→ Source document
_ _ _ _

At a meeting with about 150 people, tragedy struck when a particularly passionate speaker pointed out that with each breath taken by the individuals present, more carbon dioxide is released into the air.
Upon hearing, and being fervently reminded of this often forgotten production mechanism of carbon dioxide, all of the devoted participants immediately stopped breathing. All 150 died, laying their lives on the green alter of ultimate sacrifice, before EMTs could arrive and resuscitate them.
The most passionate leaders of the climate change awareness movement solemnly stated “This is an example of pure devotion for all of us to follow.” They plan to lead believers in a world wide breathe-out demonstration next Saturday.
Non-believers of man made climate change say “For once we are in total agreement with these highly intelligent impassioned folks and urge all believers of man made climate change to participate.”
owyheewine| 12.10.09 @ 9:41AM
I have a less than compassionate suggestion for where those CO2 gathering hoses should be routed..
On the other hand we could take all of the cylinders to D.C. , and release the gas to promote such vigorous vegetative growth to remediate the whole place back to the pristine 1800 environment.
Al Adab| 12.10.09 @ 10:15AM
Gosh, and all that stuff I learned in science class about trees and plants taking in CO2 and giving off onygen was just a lie? If only Congress would stop breathing we might all be safe.
Roy| 12.10.09 @ 11:52AM
I've been getting a kick out of the Times of India Copenhagen coverage. Not word one on Climategate.
It was front page news when India announced their "concession" to voluntarily reduce their "carbon intensity" by 25%. The top headline was "India agrees to 25% carbon cut".
Not being the NY Times, they didn't even bother to push the facts to paragraph 25. "Carbon intensity" = Carbon emissions/GDP. So they can reduce their carbon intensity either by decreasing emissions or increasing GDP. No prizes for guessing which they plan to do.
2 paragraphs in, you read a parliamentary spokesman saying "well, it's voluntary, not binding, but it's not too hard because in the last equivalent period our intensity declined by 18%". In short, we plan to do absolutely nothing but we'll put a nice big number on it and hope it's enough for the Americans to spin themselves into economic suicide.
And that's the optimistic scenario. The pessimistic one is that it WILL do anything. If it does do anything, then the TOI predicts that the biggest impact will be to slow the rate at which people move from burning "wood" to burning kerosene. They estimate 25% of urban dwellers burn wood(and of course it is the poorest 25%), which is why Calcutta smells like a campfire half the time. And when I say "wood" I of course mean garbage with all the associated ashes and other respiratory-problem causing emissions.
In short, warmodoom fanatics want the Slumdog Millionaire to die of pneumonia.
Ken (OLd Texican)| 12.10.09 @ 2:19PM
Ladies and gentlemen,
The sky truly is falling. Only YOU can prevent it.
http://www.americanthinker.com.....psest.html
Like her or not, she speaks for us. It is about time someone did....with no quibbles.
Ron| 12.10.09 @ 8:25PM
God help us, I don't think there is any hope for us. The lunatics are running the show.

_ _ _ _

→ Data excerpt
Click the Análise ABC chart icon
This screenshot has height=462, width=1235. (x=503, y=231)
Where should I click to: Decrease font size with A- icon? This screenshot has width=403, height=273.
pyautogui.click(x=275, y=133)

_ _ _ _

→ What this exercise asks
1 – Summarize the climate change post in two sentences.
2 – Extract the passage of the climate change post between "At a meeting" and "and resuscitate them.", inclusive, keeping every word unchanged.
The material that comes after the climate change post stands apart from it.

→ Replies
1 – The post says that all 150 people at a meeting stopped breathing and died after a speaker reminded them that each breath releases carbon dioxide, and that leaders of the climate change awareness movement called this pure devotion and plan a worldwide breathe-out demonstration. In the comments, one reader wishes Congress would stop breathing, another argues that India's voluntary 25% cut in carbon intensity means the country plans to do nothing, and another says the lunatics are running the show.

2 –
At a meeting with about 150 people, tragedy struck when a particularly passionate speaker pointed out that with each breath taken by the individuals present, more carbon dioxide is released into the air.
Upon hearing, and being fervently reminded of this often forgotten production mechanism of carbon dioxide, all of the devoted participants immediately stopped breathing. All 150 died, laying their lives on the green alter of ultimate sacrifice, before EMTs could arrive and resuscitate them.